En outre, "les infrastructures se développent, nous avons de plus en plus de stations de rechargement rapide" aux Etats-Unis, a-t-il observé.

"Quand nous avons prévu cette stratégie nous placions le prix du pétrole à 80 dollars le baril, il est aujourd'hui à plus de 100 dollars. Il n'y a rien qui remette en cause notre stratégie de développer toute une ligne de voiture à zéro émission. Demain nous dévoilerons une nouvelle voiture Infiniti (marque de luxe de Nissan, ndlr) à zéro émission", a-t-il insisté.

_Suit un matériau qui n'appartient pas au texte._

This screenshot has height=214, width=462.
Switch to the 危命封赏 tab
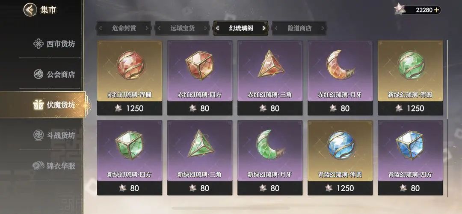tap(124, 28)
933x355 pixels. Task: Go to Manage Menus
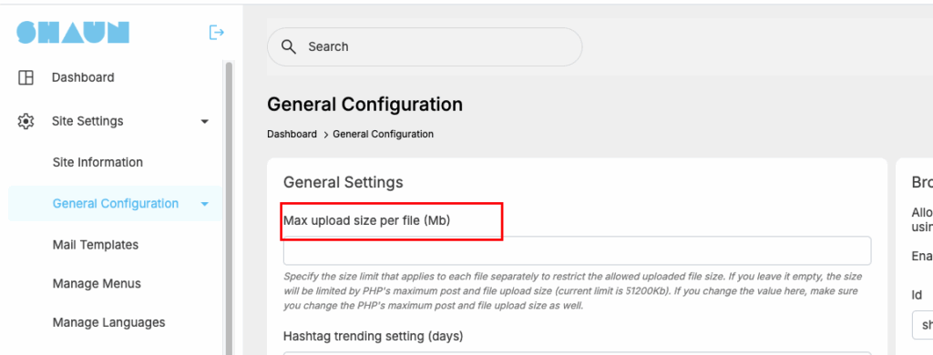(97, 283)
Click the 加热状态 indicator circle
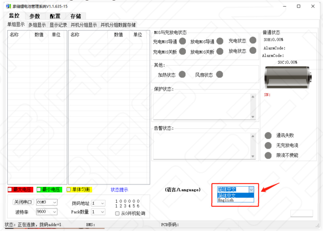Screen dimensions: 323x231 (x=182, y=75)
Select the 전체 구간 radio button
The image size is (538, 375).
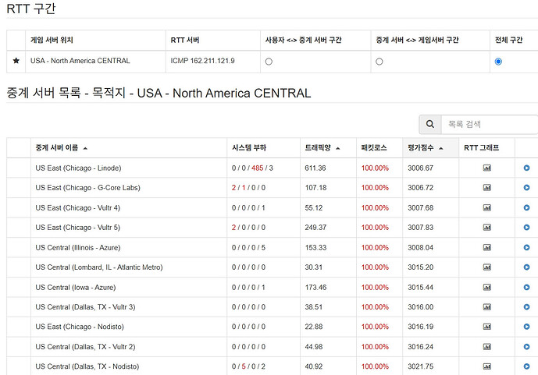498,62
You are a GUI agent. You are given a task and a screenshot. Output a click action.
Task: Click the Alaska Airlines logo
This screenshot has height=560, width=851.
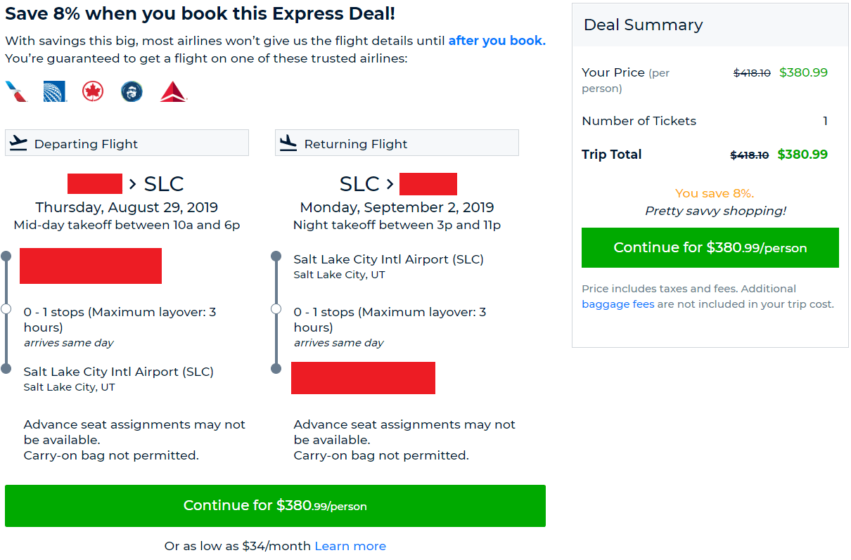(x=132, y=91)
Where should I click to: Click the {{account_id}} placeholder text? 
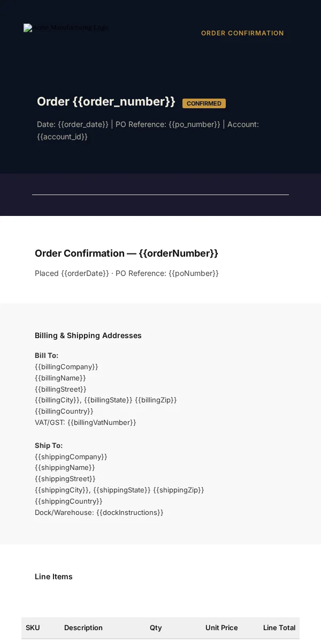coord(62,137)
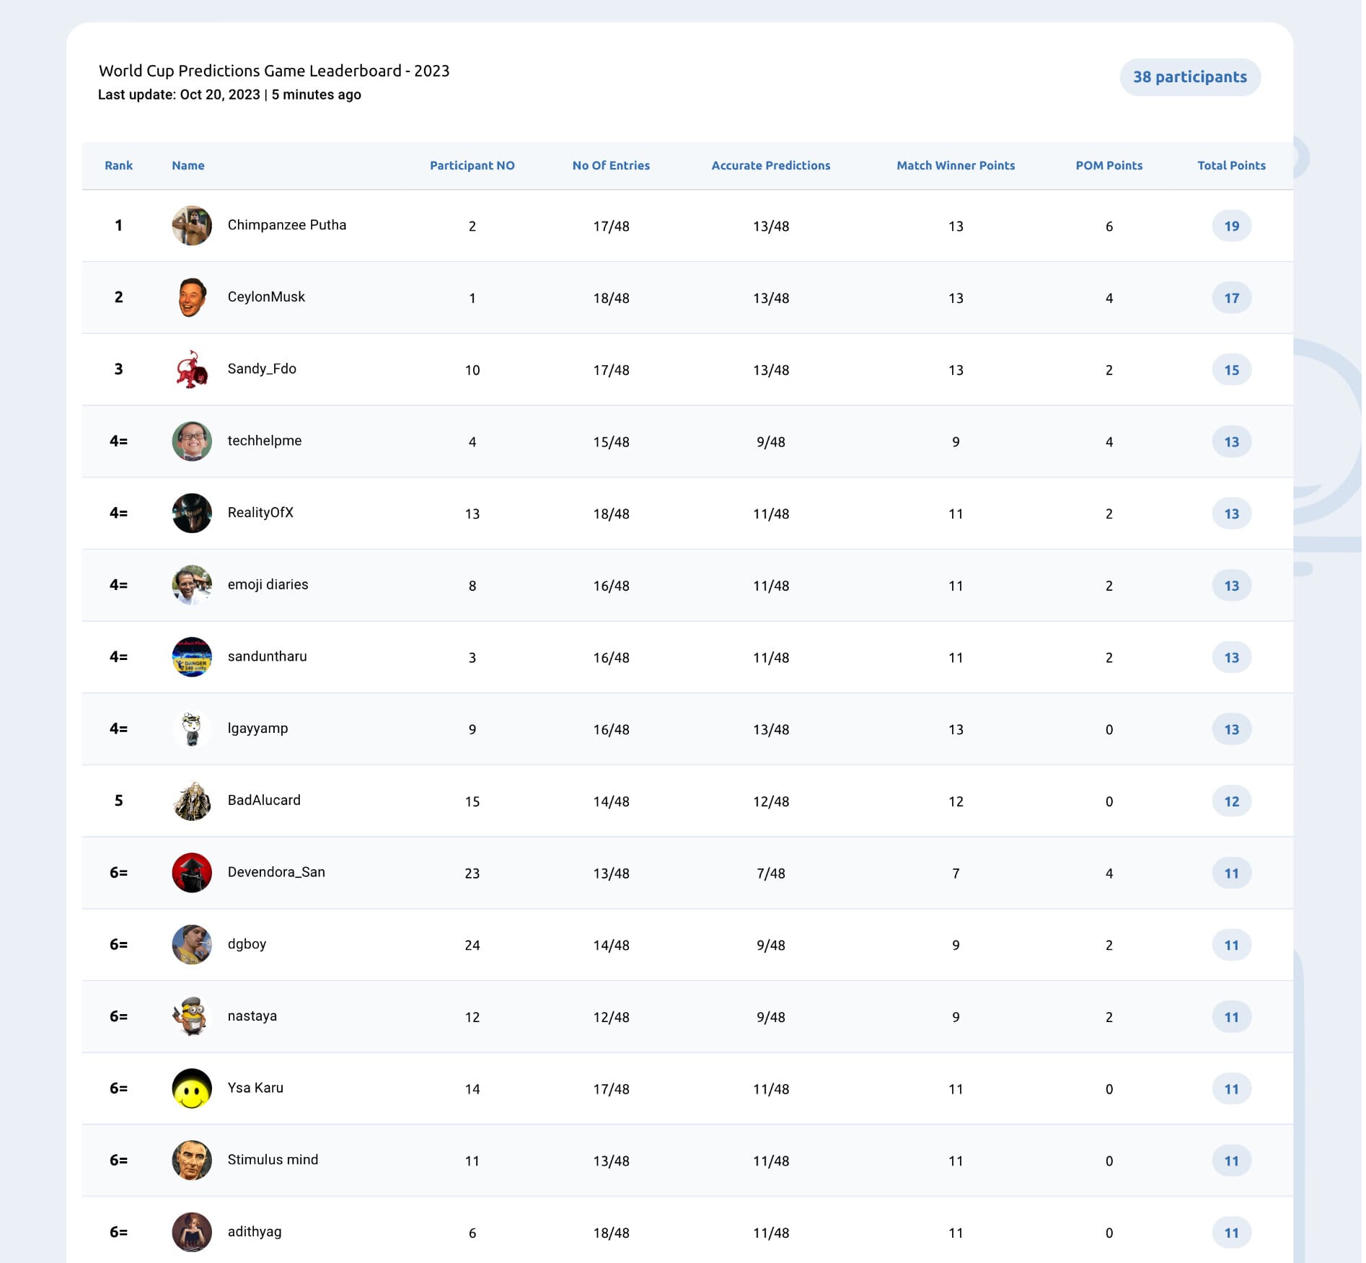1366x1263 pixels.
Task: Select Sandy_Fdo's red lion avatar
Action: coord(192,369)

Alors que GM et le français PSA Peugeot ont scellé une nouvelle alliance le mois dernier, M. Ghosn a affirmé que Renault et Nissan "continuent à développer des synergies, pour 1,5 à 2 milliards de dollars chaque année. Nous travaillons ensemble sur les voitures électriques, sur des plateformes communes, nous travaillons ensemble en Inde, etc." a-t-il énuméré.